Die Caritas stuft jeden 10. Arbeitsplatz in der Schweiz als "prekär" ein. Besonders betroffen von unsicheren Jobs und mangelndem Versicherungs-Schutz sind die Frauen.

«Von Flexibilisierung und Deregulierung profitiert nur ein kleiner Teil der Arbeitnehmenden, nämlich die hoch bezahlten und gut qualifizierten Kräfte», sagte Caritas-Direktor Jürg Krummenacher am Dienstag in Bern.

Jedes 10. Arbeitsverhältnis ist prekär

Unter «prekär» versteht das Hilfswerk instabile Arbeitsplätze, fehlende Schutzbestimmungen oder mangelnde Gewährleistung der Existenz-Sicherung. Dazu gehören befristete Arbeitsverhältnisse, Temporär- und Teilzeit-Jobs, Arbeit auf Abruf sowie Aushilfs- und Gelegenheits-Arbeiten.

Caritas schätzt, dass auf die rund 4,2 Millionen erwerbstätigen Personen in der Schweiz rund 400’000 potenziell prekäre Arbeits-Situationen kommen. Damit müsse jedes zehnte Arbeitsverhältnis in der Schweiz als prekär eingestuft werden, sagte Caritas-Direktor Krummenacher.

Frauen besonders betroffen

Das Caritas-Positionspapier «Prekäre Arbeitsverhältnisse in der Schweiz» nimmt auch die Situation der Frauen unter die Lupe, denn diese sind besonders betroffen: Caritas geht davon aus, dass rund 290’000 Frauen unter unzumutbaren Verhältnissen arbeiten. Auf die Anzahl erwerbstätiger Frauen hochgerechnet betrifft dies 16,8% oder jede sechste Frau im Arbeitsleben.

«Fast jedes zweite Einkommen erwerbstätiger Frauen ist von der obligatorischen beruflichen Vorsorge ausgeschlossen», sagte Co-Autor Carlo Knöpfel. Caritas fordert deshalb, dass tiefe Einkommen im Gesetz über die Berufliche Vorsorge (BVG) besser berücksichtigt werden.
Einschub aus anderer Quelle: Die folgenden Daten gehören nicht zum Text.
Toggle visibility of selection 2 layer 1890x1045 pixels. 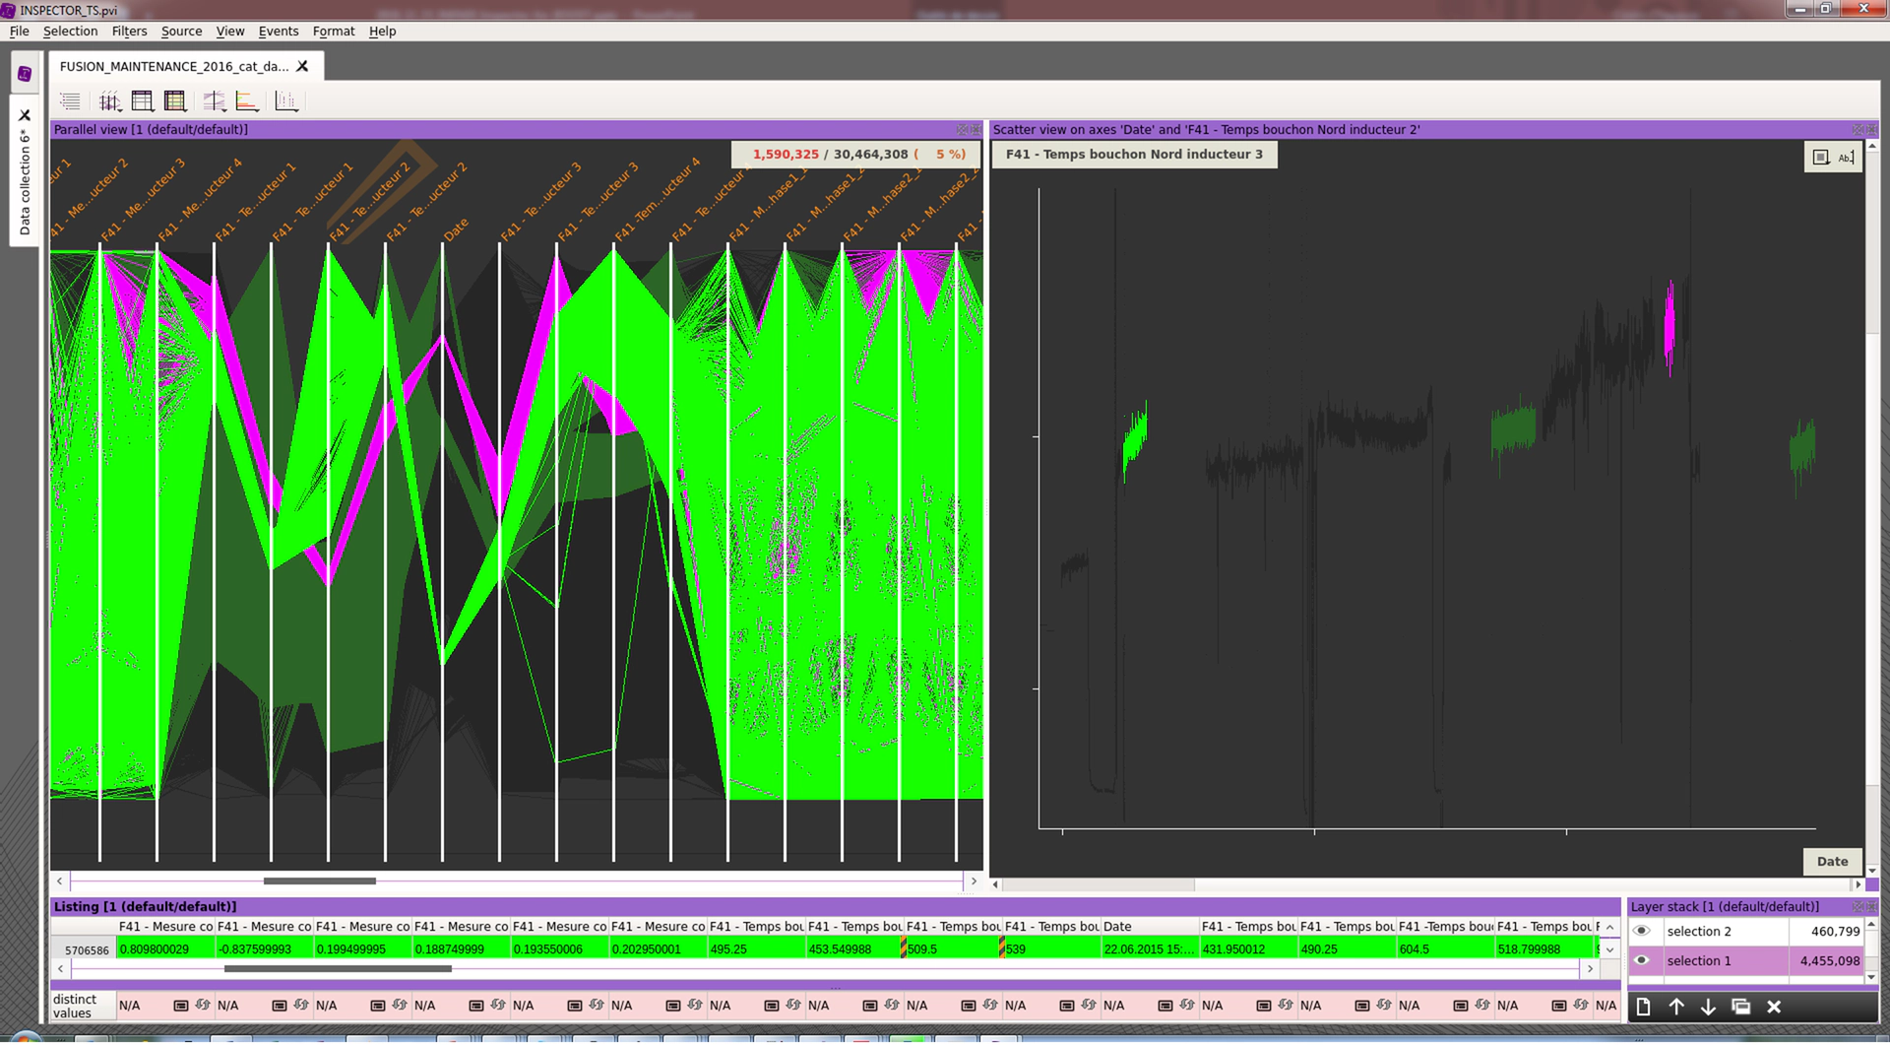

Ausdehnung der Gesamt-Arbeitsverträge

Caritas setzt sich im weiteren dafür ein, grundsätzlich jegliche Form von Arbeit Gesamtarbeits-Verträgen zu unterstellen. Zudem erwartet die Caritas, dass der Bundesrat den Vorschlägen der betreffenden Experten-Gruppe folgt und die Schwarzarbeit energisch bekämpft.